Sometimes when I play, I hear every tonal anomaly; I hear strings that are only one cent flat; and I feel imperfect rhythm shifts.  In short, I have become hyper critical of myself.  When this happens, I know from experience I have to push though the noise and find the groove.  As soon as I stop trying to find the groove, the groove happens.   I do not always realize the groove has arrived but I can see it in the faces of my listeners.  Live performance blocks are one thing, but what if the well is dry in the studio?  If you are a song crafter and struggle because of extended writers block, here are some things I do to get back on track that might be helpful for you:

Listen to others. I do not mean turn on the radio and passively listen. I mean seek out the musicians you admire. Then, listen with a critical ear and visualize your fingertips moving over the fret board as if you were playing.  Expand from that. Take the movement someplace else. Begin to build on their ideas and launch into uncharted territory. Many successful sessions come from artists that draw from the roots of their mentors. Finally, keep it simple. Keep it pure. Keep it true to your emotions. Condition yourself to deliver; set your mind on success; then pull back and let the artist inside create music. One of the coolest complements I have ever received came from a restaurant server who said; “No one in the city has music that sounds like yours.”

Experiment. Sometimes when I am trying to find a new chord pattern that leads to a new set of chops, I browse reference books like the Guitar Grimoire for Progressions and Improvisation. I look for something new; I play it in my mind; and then I try it out by experimenting with different textures of rhythm and timbre. I add additional chords; turn the pattern around; start in the middle; and remove chords until a grove appears. When the grove appears, I capture it on my looper. Then, try it out with chops that fit the chords. Often, new stuff emerges.
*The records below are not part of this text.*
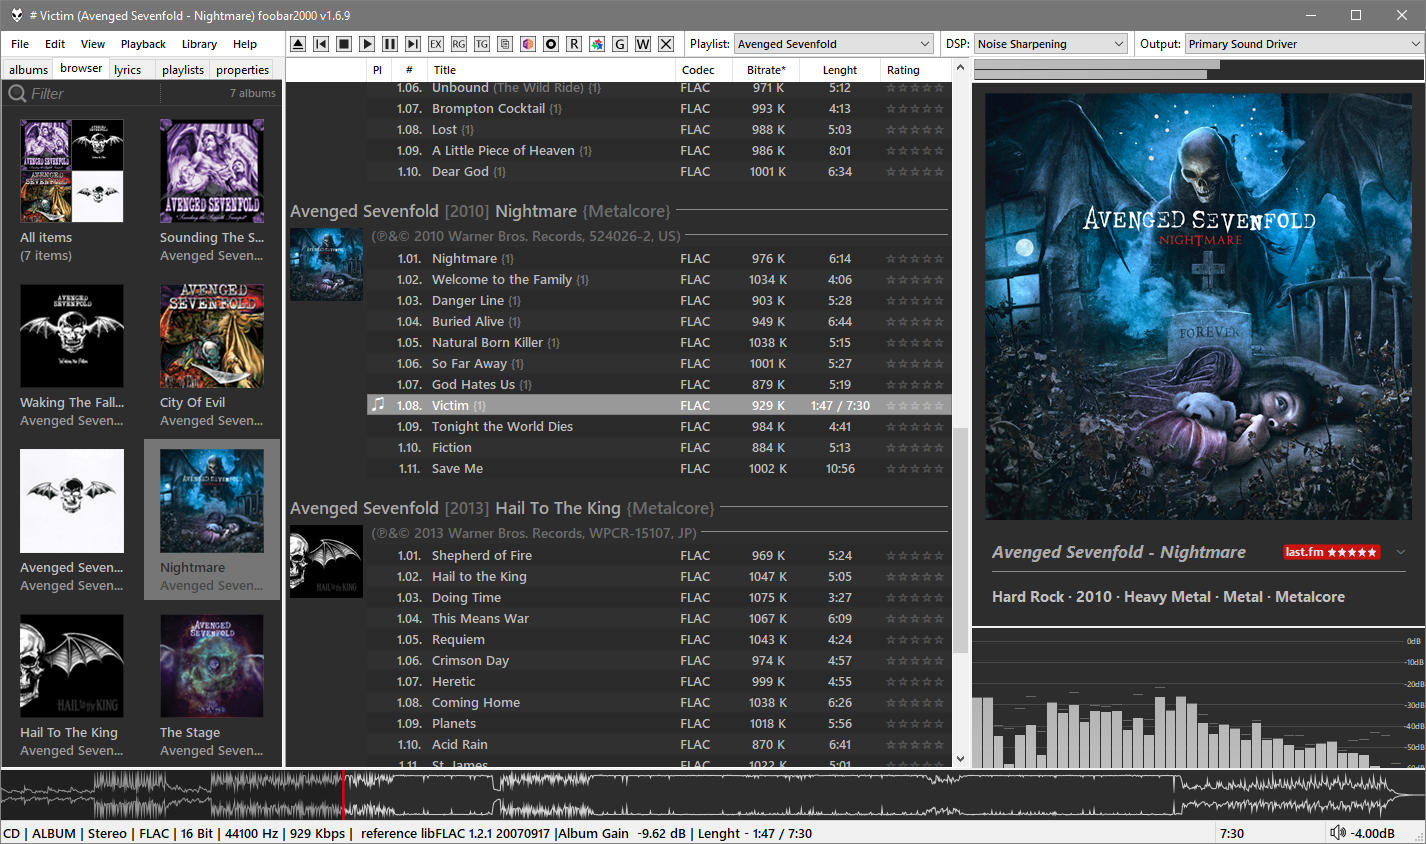The height and width of the screenshot is (844, 1426).
Task: Switch to the lyrics tab
Action: [128, 70]
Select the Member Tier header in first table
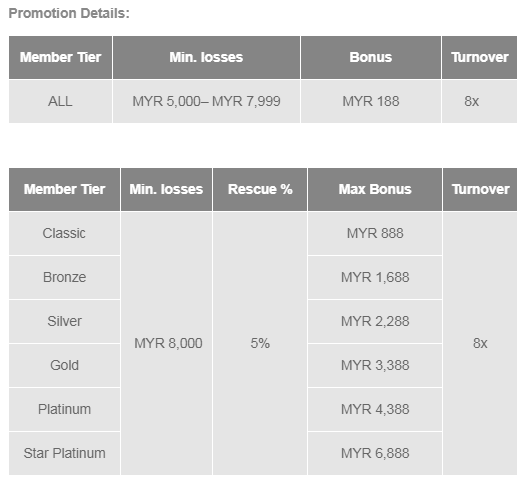This screenshot has height=478, width=528. point(61,58)
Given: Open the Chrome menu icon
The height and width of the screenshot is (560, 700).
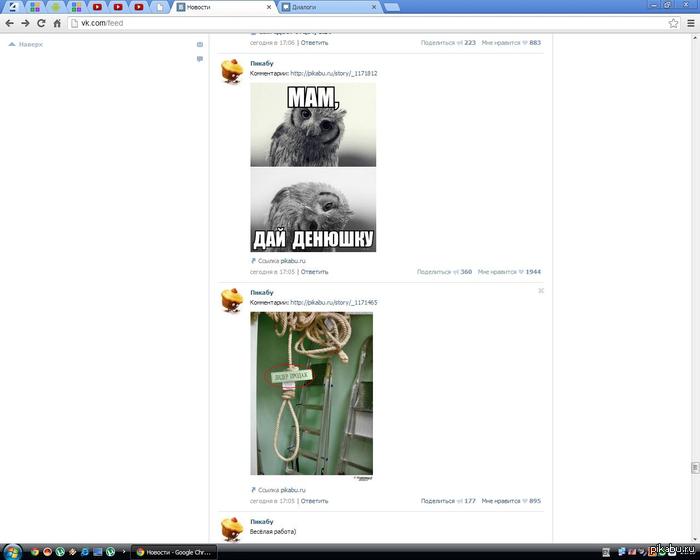Looking at the screenshot, I should point(689,23).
Play with others. If you are still struggling, working with other musicians can be a solid way to break the dry spell. It may not be easy at first. There is the pressure to perform. There is the pressure to deliver the goods. However, if you can find the right group of musicians who are accepting and selfless in their willingness to share and work with others, it can help your confidence levels when creating music. Once the group begins to trust each other, you can obtain instant feedback on new ideas. Some of my favorite times in a group occur when I lay down a groove of rich rhythm chords and then listen to how others interpret and create leads on my chord structure.
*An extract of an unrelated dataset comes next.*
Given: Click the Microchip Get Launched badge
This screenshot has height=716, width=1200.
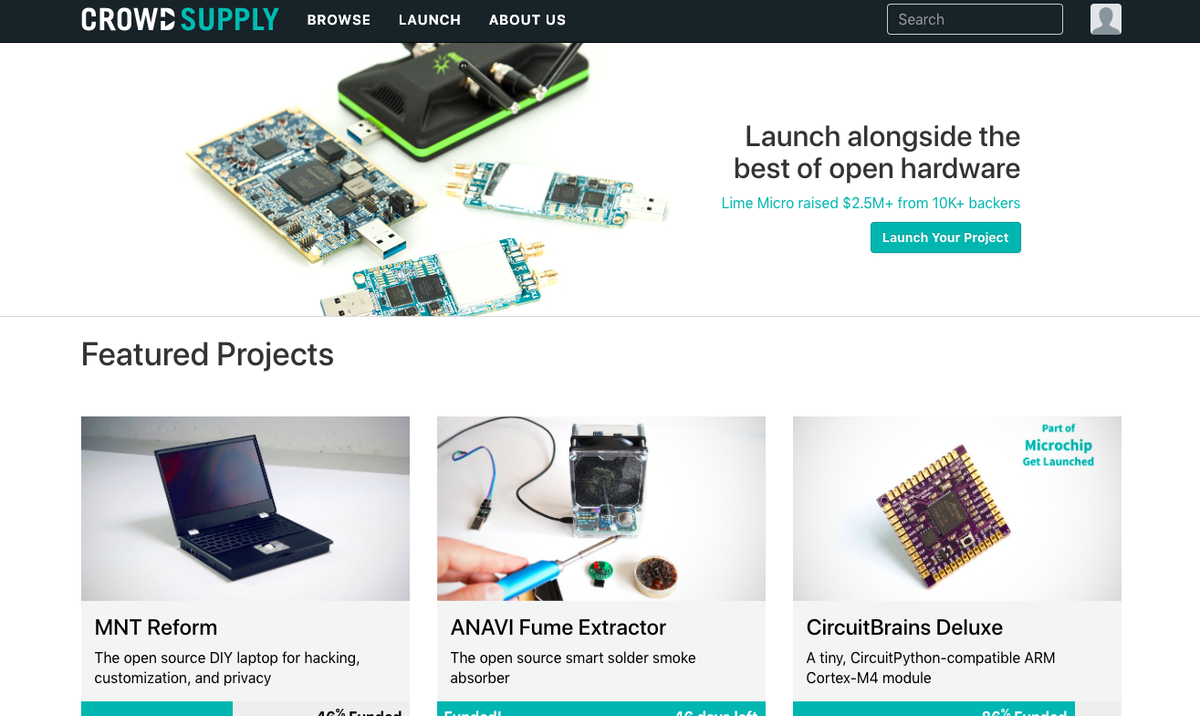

Take a Break. Sometimes, I record what I have and move on. If it is not what I feel, but cannot get the feeling on the hard drive, I record what I have and walk away. It may be the next day, or even the next week before I listen again to the recording. Sometimes, on the second or third listen, I hear the missing link and the idea blossoms into a song. Sometimes I realize that the whole idea is flat and needs to go away. In the end, a little break helps me to become objective about the song.